GitLab CI/CD: Architecting, Deploying, and Optimizing Pipelines
Self Managed Runners
Install Group Runner on Linux Machine with Docker Executor
Enable all projects in a GitLab group to share a single runner powered by Docker. This guide walks you through creating a group-level runner, registering it on a Linux host, and verifying its status.
Table of Contents
- Create a Group-Level Runner
- Register the Runner on Your Linux Host
- Check Runner Status in GitLab
- Review the Runner Configuration
- Verify Runner in a Project
- Links and References
1. Create a Group-Level Runner
Sign in to GitLab and navigate to your target group (e.g.,
demos
).In the left sidebar, select CI/CD > Runners.
Under Group runners, click New group runner.
Enter the runner details:
Field Value Runner description Docker executor with AWS on Linux Tags docker
,aws
,linux
Maximum job timeout 10 minutes Click Create runner. GitLab will display a registration token—copy it for the next step.
Warning
Keep your registration token secure.

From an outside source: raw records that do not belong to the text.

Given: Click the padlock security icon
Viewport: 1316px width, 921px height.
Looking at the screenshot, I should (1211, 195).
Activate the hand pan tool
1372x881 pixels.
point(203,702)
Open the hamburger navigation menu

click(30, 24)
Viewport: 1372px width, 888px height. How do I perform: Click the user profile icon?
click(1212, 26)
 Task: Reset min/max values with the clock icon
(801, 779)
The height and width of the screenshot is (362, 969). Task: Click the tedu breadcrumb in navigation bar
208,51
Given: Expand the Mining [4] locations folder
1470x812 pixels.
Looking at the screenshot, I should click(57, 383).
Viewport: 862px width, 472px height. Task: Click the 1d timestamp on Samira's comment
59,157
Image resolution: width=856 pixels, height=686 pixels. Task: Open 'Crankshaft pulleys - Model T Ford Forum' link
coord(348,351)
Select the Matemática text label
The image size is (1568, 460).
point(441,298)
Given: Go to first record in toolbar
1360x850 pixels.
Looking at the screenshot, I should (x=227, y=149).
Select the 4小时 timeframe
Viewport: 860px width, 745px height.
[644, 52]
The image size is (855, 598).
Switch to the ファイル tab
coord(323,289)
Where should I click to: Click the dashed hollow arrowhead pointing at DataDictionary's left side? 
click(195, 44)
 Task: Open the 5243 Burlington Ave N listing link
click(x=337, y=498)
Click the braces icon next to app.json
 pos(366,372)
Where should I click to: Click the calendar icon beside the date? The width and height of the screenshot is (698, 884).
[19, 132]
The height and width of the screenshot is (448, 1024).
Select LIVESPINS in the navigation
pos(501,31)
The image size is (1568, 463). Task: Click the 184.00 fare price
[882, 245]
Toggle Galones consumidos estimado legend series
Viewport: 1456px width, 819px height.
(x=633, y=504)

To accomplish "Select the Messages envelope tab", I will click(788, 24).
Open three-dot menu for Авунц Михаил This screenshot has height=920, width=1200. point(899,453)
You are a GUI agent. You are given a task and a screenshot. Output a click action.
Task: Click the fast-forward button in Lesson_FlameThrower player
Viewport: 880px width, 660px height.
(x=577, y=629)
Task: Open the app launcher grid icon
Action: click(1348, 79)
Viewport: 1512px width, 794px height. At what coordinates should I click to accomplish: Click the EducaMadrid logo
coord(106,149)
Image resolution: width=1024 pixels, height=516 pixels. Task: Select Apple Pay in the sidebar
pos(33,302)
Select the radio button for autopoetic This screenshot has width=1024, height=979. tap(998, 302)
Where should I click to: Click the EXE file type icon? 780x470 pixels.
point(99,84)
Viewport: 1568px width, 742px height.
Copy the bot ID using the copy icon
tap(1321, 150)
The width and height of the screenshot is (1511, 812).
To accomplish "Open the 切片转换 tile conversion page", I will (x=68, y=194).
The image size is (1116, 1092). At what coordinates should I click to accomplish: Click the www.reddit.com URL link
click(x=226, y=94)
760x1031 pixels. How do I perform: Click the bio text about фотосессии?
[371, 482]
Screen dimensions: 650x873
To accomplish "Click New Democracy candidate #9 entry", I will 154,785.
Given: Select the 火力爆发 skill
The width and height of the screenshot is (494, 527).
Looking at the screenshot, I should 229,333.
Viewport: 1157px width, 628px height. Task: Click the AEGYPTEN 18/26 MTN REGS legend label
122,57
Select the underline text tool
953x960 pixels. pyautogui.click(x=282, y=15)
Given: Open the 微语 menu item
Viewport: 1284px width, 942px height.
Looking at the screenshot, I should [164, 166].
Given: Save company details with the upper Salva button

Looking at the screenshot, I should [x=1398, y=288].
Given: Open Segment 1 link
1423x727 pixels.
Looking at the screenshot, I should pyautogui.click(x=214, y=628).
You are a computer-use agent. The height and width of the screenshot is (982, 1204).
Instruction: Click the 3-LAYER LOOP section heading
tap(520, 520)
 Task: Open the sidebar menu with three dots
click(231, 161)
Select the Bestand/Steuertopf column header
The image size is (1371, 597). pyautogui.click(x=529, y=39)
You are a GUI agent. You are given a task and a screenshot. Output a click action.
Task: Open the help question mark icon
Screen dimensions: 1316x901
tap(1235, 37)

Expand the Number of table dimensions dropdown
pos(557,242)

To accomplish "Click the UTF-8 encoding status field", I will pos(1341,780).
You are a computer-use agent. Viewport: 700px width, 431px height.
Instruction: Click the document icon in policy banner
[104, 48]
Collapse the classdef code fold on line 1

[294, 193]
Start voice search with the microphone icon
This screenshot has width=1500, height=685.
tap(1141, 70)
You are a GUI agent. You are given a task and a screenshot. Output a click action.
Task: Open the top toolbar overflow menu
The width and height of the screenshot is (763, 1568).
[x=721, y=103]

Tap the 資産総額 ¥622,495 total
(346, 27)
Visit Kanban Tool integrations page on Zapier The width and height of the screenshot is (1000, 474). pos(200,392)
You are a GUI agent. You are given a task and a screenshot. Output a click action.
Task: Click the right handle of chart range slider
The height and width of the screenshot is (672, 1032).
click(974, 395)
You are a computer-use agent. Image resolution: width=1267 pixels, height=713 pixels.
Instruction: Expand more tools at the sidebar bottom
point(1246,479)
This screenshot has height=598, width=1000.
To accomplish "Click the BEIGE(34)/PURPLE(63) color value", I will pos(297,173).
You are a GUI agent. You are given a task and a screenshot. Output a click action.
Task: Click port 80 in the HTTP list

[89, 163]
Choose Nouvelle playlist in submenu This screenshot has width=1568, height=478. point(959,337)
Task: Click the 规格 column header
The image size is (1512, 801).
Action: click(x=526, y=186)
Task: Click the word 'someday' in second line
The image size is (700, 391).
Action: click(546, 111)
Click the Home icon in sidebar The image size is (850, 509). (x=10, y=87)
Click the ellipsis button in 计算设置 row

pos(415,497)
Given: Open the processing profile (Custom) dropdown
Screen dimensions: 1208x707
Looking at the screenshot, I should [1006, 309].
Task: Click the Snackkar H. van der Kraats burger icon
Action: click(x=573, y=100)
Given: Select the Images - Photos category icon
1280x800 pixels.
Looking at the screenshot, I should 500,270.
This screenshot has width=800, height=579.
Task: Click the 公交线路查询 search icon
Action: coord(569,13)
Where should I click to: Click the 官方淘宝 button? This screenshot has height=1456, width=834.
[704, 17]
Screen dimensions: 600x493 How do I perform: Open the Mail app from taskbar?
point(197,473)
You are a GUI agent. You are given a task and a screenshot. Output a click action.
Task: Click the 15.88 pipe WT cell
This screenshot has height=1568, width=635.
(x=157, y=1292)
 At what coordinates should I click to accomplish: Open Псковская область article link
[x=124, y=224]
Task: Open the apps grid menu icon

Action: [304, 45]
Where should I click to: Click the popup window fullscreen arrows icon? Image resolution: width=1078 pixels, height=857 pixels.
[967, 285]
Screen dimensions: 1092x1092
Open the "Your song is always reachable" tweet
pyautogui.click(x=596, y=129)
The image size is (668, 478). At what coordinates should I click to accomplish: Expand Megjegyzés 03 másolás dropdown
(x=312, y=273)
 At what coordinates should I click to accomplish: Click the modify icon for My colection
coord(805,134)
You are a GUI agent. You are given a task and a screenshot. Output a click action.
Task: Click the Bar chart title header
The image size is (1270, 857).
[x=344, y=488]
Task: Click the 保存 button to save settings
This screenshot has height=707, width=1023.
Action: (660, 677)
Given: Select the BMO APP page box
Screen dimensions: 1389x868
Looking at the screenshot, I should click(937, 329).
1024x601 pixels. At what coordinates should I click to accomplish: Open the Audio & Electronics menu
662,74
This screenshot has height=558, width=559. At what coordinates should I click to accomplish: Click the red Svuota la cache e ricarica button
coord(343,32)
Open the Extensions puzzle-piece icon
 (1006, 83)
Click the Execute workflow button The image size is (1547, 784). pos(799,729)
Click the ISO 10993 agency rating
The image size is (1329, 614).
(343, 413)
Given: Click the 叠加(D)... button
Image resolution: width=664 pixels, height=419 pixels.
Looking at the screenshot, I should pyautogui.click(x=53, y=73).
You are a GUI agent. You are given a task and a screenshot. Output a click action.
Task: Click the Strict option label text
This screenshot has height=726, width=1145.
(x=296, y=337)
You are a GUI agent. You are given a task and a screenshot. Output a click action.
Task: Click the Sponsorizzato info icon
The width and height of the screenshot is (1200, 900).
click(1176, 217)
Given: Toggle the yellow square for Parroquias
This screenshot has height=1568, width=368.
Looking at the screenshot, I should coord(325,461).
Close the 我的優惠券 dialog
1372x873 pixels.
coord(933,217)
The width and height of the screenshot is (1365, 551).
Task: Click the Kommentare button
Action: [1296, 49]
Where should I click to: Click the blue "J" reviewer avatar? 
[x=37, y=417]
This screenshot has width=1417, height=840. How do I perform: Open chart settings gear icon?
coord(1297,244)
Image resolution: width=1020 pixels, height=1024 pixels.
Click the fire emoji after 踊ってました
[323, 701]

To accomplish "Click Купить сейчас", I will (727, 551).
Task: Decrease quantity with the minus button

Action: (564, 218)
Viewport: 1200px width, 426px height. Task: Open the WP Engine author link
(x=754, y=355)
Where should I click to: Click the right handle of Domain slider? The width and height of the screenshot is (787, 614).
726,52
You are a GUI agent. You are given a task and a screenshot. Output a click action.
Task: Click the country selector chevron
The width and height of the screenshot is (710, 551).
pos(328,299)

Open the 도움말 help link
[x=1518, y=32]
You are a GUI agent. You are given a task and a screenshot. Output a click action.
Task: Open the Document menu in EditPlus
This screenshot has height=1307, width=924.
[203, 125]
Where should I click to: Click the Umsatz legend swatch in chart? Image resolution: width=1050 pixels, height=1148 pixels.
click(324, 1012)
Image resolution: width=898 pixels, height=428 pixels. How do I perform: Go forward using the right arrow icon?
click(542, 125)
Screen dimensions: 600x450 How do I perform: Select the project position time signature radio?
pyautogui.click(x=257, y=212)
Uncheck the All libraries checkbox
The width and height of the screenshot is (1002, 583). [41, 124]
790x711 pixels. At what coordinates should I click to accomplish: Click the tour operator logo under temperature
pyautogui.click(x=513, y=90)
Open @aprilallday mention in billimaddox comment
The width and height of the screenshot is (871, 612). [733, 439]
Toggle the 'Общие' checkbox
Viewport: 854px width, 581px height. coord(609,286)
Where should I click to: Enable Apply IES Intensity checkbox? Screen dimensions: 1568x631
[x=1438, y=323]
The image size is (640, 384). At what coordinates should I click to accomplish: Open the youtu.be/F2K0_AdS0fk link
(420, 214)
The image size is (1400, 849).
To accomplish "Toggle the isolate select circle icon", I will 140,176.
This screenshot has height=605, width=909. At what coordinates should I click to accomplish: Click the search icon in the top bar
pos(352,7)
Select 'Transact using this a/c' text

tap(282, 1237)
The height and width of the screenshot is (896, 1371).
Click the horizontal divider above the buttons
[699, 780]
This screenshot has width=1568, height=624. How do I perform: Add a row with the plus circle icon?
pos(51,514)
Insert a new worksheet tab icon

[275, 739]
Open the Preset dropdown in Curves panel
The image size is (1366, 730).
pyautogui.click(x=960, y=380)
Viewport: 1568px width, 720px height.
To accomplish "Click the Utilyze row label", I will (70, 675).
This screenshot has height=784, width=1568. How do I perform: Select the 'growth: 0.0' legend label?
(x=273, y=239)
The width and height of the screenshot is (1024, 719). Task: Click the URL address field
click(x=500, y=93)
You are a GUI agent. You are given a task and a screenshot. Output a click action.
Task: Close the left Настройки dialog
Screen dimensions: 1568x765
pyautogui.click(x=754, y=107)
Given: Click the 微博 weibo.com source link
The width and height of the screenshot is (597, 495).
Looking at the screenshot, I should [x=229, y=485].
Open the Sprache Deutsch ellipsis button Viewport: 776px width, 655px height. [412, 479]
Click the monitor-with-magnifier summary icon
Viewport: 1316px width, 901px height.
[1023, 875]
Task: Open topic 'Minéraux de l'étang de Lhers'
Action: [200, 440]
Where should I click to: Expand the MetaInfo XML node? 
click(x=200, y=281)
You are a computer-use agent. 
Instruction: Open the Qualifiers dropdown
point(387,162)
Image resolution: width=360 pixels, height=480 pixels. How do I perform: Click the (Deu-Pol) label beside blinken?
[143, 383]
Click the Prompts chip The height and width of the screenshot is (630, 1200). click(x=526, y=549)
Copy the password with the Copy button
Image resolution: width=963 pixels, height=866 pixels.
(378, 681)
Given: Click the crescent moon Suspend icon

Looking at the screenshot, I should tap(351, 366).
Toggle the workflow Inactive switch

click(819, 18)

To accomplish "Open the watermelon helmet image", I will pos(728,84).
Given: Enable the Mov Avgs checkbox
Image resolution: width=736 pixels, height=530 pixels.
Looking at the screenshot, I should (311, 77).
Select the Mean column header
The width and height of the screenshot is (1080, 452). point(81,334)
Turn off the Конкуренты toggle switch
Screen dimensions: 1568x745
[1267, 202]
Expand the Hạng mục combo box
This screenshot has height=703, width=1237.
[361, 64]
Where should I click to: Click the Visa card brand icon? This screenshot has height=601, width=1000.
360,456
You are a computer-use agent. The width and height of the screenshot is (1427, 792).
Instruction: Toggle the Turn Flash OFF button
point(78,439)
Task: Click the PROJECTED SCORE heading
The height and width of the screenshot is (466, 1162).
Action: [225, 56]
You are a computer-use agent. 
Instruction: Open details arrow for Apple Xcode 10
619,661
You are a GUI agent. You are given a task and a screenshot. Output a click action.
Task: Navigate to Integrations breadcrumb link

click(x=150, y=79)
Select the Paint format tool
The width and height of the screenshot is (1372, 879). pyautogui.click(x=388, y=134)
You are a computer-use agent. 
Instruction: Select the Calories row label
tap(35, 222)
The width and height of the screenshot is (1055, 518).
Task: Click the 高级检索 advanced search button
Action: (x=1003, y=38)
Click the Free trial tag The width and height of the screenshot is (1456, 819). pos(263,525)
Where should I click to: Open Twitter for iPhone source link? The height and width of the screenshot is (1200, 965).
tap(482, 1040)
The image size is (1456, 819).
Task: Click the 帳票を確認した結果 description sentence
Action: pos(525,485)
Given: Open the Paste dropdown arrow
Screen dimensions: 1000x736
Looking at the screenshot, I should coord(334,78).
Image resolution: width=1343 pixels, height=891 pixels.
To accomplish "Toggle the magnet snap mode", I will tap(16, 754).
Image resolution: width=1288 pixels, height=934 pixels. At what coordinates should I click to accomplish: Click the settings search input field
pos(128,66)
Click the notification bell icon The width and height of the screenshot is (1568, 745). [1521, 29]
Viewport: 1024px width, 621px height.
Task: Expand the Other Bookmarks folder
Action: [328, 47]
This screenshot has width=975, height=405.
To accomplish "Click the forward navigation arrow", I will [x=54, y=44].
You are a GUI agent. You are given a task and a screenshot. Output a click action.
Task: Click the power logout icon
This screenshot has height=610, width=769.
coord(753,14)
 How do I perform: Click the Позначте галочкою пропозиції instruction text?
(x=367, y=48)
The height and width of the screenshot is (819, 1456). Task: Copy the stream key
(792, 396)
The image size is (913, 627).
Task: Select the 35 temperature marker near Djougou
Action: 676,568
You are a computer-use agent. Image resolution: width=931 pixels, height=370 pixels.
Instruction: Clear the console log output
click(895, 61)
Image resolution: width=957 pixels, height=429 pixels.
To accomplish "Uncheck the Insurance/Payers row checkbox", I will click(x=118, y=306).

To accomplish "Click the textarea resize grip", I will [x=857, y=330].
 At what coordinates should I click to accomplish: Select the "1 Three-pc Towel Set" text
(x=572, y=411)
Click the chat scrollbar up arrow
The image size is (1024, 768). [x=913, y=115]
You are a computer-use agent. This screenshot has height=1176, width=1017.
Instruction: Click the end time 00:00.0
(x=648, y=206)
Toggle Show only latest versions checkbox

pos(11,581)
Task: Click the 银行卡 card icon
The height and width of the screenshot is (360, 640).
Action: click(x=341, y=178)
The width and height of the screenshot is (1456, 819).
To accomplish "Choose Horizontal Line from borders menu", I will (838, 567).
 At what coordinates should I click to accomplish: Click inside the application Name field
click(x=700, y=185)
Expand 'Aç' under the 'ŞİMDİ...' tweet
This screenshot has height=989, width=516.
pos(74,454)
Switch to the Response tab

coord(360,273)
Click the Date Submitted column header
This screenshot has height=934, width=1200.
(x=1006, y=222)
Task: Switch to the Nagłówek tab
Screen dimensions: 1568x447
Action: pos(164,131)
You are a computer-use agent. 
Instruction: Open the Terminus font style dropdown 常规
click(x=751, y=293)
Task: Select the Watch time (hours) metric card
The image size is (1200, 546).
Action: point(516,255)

Anyone with this token can register additional runners to your group.
2. Register the Runner on Your Linux Host
If GitLab Runner is not yet installed, install and start it as a system service:
# Download the latest GitLab Runner binary
sudo curl -L --output /usr/local/bin/gitlab-runner \
https://gitlab-runner-downloads.s3.amazonaws.com/latest/binaries/gitlab-runner-linux-amd64
# Make it executable
sudo chmod +x /usr/local/bin/gitlab-runner
# Create a dedicated service user
sudo useradd --comment 'GitLab Runner' --create-home gitlab-runner --shell /bin/bash
# Install and start GitLab Runner as a service
sudo gitlab-runner install --user=gitlab-runner --working-directory=/home/gitlab-runner
sudo gitlab-runner start
Register the group runner using the token you copied:
gitlab-runner register \
--url https://gitlab.com \
--token <YOUR_REGISTRATION_TOKEN>
When prompted:
- Enter a name for the runner:
aws-docker-runner
- Enter an executor:
docker
- Enter the default Docker image:
ruby:2.7
Note
You can customize the default image per job in your .gitlab-ci.yml
using the image:
keyword.
3. Check Runner Status in GitLab
After registration, GitLab lists the runner under Group > CI/CD > Runners, but it will show “Never contacted” until the service connects.
On your Linux host, verify both shell and Docker runners are registered:
gitlab-runner list
# Sample output:
Runtime platform arch=amd64 os=linux pid=123610 revision=c72a09b6 version=16.8.0
ConfigFile=/etc/gitlab-runner/config.toml
Executor=shell Token=glrt-3iCBsGsPFN6WBGmaps5B URL=https://gitlab.com
Executor=docker Token=glrt-hnyKQKHcCoxosWLEssKc URL=https://gitlab.com
Once the runner service starts successfully, the status will update to online in GitLab.
4. Review the Runner Configuration
Open /etc/gitlab-runner/config.toml
to inspect both runners:
concurrent = 1
check_interval = 0
[[runners]]
name = "nodejs-runner"
url = "https://gitlab.com"
id = 32418121
token = "glrt-3iCBsGsPFN6WBGmaps5B"
executor = "shell"
cache_dir = "/home/gitlab-runner/builds"
[[runners]]
name = "aws-docker-runner"
url = "https://gitlab.com"
id = 32418122
token = "glrt-hnyKQKHcCoxosWLEssKc"
executor = "docker"
[runners.cache]
MaxUploadedArchiveSize = 0
[runners.docker]
tls_verify = false
image = "ruby:2.7"
privileged = false
disable_entrypoint_overwrite = false
oom_kill_disable = false
disable_cache = false
volumes = ["cache"]
shm_size = 0
network_mtu = 0
5. Verify Runner in a Project
The group runner is now available to every project in the demos
group.
- Open a project (e.g., Solar System).
- Navigate to Settings > CI/CD > Runners.
- Optionally disable shared runners to ensure jobs use your group runner exclusively.
Jobs tagged with docker
, aws
, and linux
will now execute on your Docker-based group runner.